When you’re craving a dessert that steals the spotlight, few things shine as bright as a trifle. Originating back in the 16th century England, trifles were born as a solution to repurpose stale cake pieces. Though humble in their beginnings, trifles have grown to be grand spectacles, with layers of cake, cream, custard, fruit, and sometimes gelatin, creating a decadent feast for both the eyes and the taste buds.
Our trifle takes a cue from the beloved summer cocktail, the Aperol Spritz. With its fizzy Prosecco, tangy Aperol, and zesty orange flavors, it’s like sipping on an adult version of an orange Creamsicle.
We adore the idea of individual servings for your summer gatherings, but if you’re aiming for grandeur, this recipe can craft one large trifle. Regardless of how you serve it up, this vibrant dessert epitomizes summer indulgence.
While the ingredient list may seem lengthy, fear not! We’ve got shortcuts up our sleeve. We jazz up boxed cake mix, instant pudding, and store-bought jam for a delightful treat that’s surprisingly easy to put together. Plus, you can make everything ahead of time.

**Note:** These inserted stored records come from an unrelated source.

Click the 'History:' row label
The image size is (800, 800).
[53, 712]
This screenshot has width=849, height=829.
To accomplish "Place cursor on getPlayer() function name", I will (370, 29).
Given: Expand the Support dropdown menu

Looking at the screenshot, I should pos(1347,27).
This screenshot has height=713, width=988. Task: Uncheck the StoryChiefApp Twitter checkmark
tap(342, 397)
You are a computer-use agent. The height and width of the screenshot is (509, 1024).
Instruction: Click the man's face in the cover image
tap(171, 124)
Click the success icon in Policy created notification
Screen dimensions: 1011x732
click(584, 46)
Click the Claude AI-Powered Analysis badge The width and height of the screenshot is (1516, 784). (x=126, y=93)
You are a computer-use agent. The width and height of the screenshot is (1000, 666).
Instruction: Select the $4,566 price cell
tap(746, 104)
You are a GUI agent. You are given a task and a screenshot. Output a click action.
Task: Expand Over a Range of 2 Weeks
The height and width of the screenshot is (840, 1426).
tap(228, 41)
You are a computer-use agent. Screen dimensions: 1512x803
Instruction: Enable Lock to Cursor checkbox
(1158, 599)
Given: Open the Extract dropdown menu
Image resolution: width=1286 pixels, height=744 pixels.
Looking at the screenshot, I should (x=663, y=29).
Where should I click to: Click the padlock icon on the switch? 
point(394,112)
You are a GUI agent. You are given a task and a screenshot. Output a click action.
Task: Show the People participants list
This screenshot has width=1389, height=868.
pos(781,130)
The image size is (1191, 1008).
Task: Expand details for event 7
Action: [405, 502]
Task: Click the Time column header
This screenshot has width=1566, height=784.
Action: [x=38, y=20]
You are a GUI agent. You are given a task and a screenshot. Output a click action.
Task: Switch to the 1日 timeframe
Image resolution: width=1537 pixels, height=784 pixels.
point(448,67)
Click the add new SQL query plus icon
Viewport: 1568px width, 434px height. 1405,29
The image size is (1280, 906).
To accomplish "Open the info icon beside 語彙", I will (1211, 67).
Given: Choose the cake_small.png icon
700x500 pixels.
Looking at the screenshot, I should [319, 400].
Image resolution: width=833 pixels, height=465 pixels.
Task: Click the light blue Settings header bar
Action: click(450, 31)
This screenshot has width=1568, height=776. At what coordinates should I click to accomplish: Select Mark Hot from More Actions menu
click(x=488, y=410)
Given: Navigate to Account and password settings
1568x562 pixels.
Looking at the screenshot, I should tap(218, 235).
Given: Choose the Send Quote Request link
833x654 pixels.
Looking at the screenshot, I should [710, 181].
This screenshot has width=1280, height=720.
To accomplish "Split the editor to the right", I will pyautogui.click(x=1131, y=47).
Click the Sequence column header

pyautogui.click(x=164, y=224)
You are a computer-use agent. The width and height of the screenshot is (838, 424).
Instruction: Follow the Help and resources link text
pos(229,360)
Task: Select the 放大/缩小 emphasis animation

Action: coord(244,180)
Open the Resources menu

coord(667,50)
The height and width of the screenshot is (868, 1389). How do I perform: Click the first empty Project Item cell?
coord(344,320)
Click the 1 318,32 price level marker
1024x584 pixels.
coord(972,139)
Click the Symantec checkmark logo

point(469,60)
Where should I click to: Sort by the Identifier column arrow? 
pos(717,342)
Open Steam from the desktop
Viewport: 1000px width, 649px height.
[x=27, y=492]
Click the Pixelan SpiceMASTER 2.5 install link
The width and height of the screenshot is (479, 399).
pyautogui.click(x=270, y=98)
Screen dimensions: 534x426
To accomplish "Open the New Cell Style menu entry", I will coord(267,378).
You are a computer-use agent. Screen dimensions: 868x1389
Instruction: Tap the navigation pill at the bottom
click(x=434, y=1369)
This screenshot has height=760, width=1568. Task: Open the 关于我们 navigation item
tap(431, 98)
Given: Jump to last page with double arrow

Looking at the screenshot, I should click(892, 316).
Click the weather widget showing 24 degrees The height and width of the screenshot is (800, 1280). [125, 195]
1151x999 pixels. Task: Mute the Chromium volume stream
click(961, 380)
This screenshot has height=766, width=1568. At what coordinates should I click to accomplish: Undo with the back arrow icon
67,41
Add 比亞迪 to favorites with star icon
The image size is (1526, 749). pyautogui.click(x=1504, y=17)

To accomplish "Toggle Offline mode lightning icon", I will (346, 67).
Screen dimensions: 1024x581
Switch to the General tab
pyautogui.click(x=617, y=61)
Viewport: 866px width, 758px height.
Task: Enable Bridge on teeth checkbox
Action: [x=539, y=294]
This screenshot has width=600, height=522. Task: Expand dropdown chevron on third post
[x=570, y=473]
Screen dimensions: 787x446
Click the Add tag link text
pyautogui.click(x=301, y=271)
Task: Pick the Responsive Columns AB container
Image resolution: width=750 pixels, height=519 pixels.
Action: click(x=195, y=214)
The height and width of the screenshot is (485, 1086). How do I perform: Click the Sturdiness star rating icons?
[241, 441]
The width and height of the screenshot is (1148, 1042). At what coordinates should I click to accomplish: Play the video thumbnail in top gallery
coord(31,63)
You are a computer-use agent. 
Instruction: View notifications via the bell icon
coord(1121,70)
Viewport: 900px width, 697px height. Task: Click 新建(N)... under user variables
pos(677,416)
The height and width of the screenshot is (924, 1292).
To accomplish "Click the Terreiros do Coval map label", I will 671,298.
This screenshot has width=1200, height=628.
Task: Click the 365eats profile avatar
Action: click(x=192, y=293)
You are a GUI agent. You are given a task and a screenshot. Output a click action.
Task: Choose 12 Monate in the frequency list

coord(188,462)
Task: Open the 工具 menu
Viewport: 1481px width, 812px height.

Each layer of our Aperol Spritz trifle can be prepared in advance and stored in the fridge for up to 3 days. You can even assemble the dessert the day before serving—just cover the trifles with plastic wrap.
Aperol Spritz Trifle
Ingredients
**CAKE**
- Cooking spray
- 1 box 15.25 oz. vanilla cake mix, plus ingredients listed on the box
- 1/2 cup Prosecco
- Zest of 1 orange
**PUDDING**
- 1 box 3.4 oz. instant vanilla pudding mix, plus ingredients listed on the box
- 3 tablespoons Aperol
**WHIPPED CREAM**
- 1 1/2 cups heavy cream
- 1 tablespoon confectioners’ sugar
- 1 teaspoon pure vanilla extract
**APEROL JAM**
- 1 cup apricot preserves
- 2 tablespoons Aperol
**ASSEMBLY**
- 6 oranges
Instructions
**CUPCAKES**
- – Preheat oven as per cake mix instructions. Grease a standard 12-cup muffin tin with cooking spray.
- – In a bowl, mix cake mix, listed ingredients on the box (substituting 1/2 cup water with Prosecco), and orange zest. Divide batter among muffin cups.
- – Bake until a tester comes out clean, about 20 to 23 minutes. Let cool, then slice each in half parallel to the surface.
**PUDDING**
- – Prepare pudding as per package instructions. Once set, whisk in Aperol. Refrigerate until assembly.
**WHIPPED CREAM**
- – Beat heavy cream, confectioners’ sugar, and vanilla until soft peaks form. Refrigerate until needed.
**APEROL JAM**
- – Combine apricot preserves and Aperol in a bowl. Mix well.
**ASSEMBLY**
- – Cut 1 orange into half-moons for garnish. Peel and slice remaining oranges.
- – In each glass, spoon 2 tablespoons pudding, arrange orange slices around the inside, place a cupcake half on top, cover with 2 tablespoons cream, add 2 tablespoons Aperol jam, another cupcake half, 2 tablespoons pudding, and 2 tablespoons cream. Garnish with reserved orange slice.
- – Make Ahead: Components can be made 3 days ahead and stored separately in the fridge. Assembled trifles can be made 1 day ahead, covered, and refrigerated.